_Your assignment:_
Copy the data exactly. Images are the one exception.
━━━ Provided data
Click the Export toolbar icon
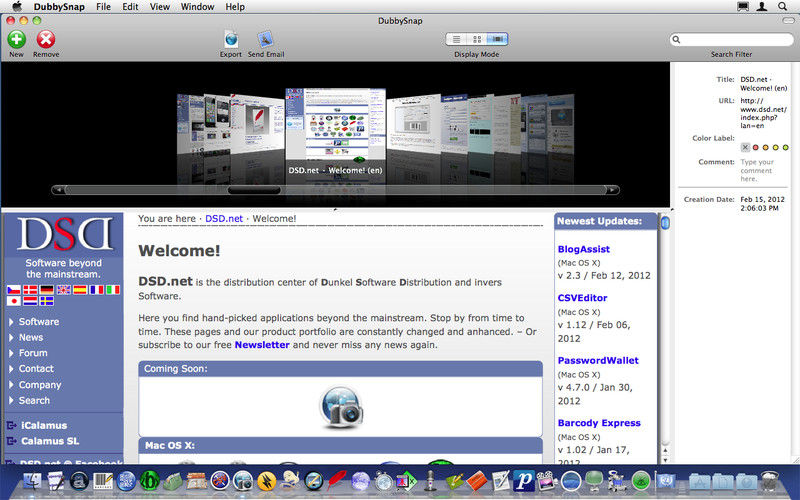The height and width of the screenshot is (500, 800). coord(231,39)
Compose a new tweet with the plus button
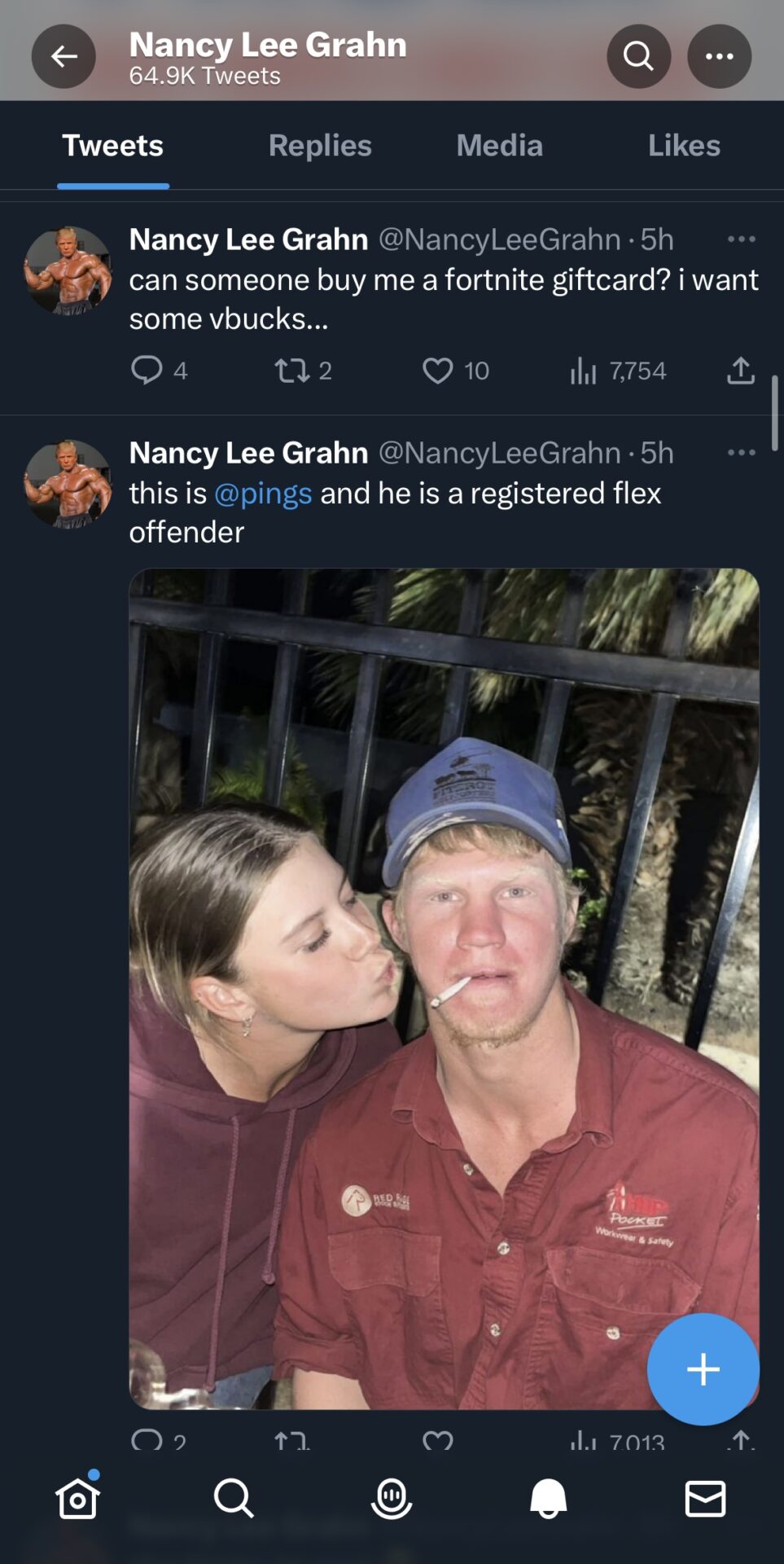 703,1369
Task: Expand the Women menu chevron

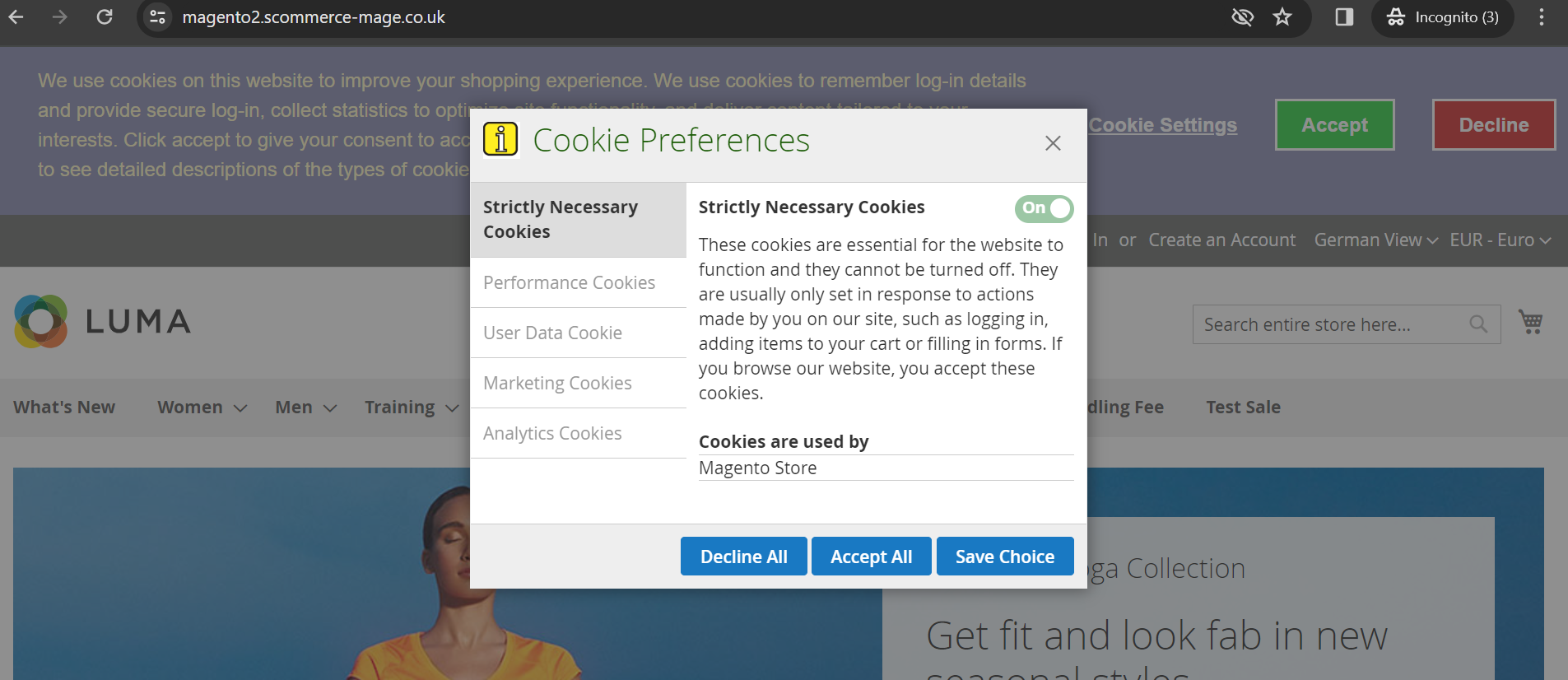Action: coord(240,408)
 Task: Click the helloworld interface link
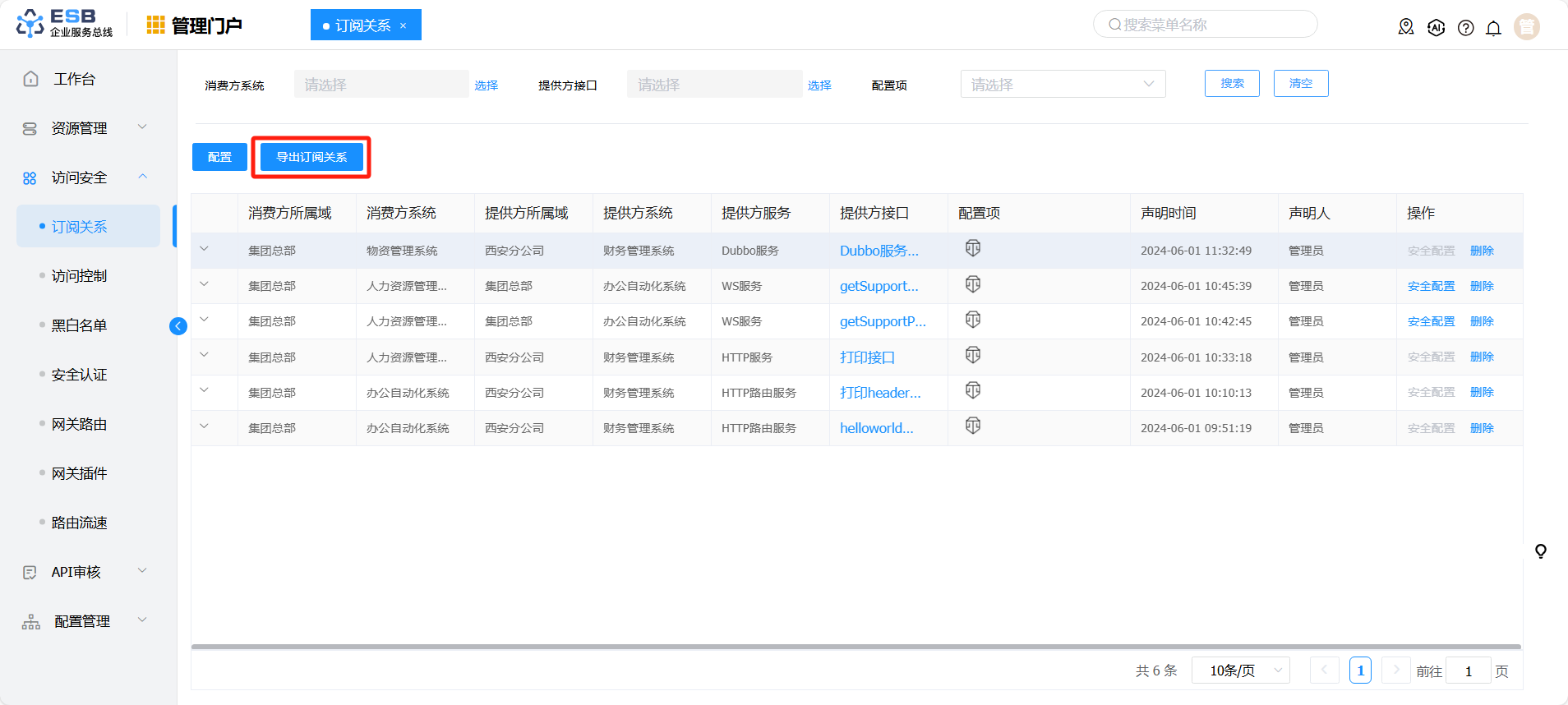(x=876, y=428)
━━━━━━
_Completed task:_
Click the Export toolbar icon
The height and width of the screenshot is (500, 800). coord(231,39)
Compose a new tweet with the plus button
 703,1369
Task: Expand the Women menu chevron

Action: coord(240,408)
 Task: Click the helloworld interface link
(x=876, y=428)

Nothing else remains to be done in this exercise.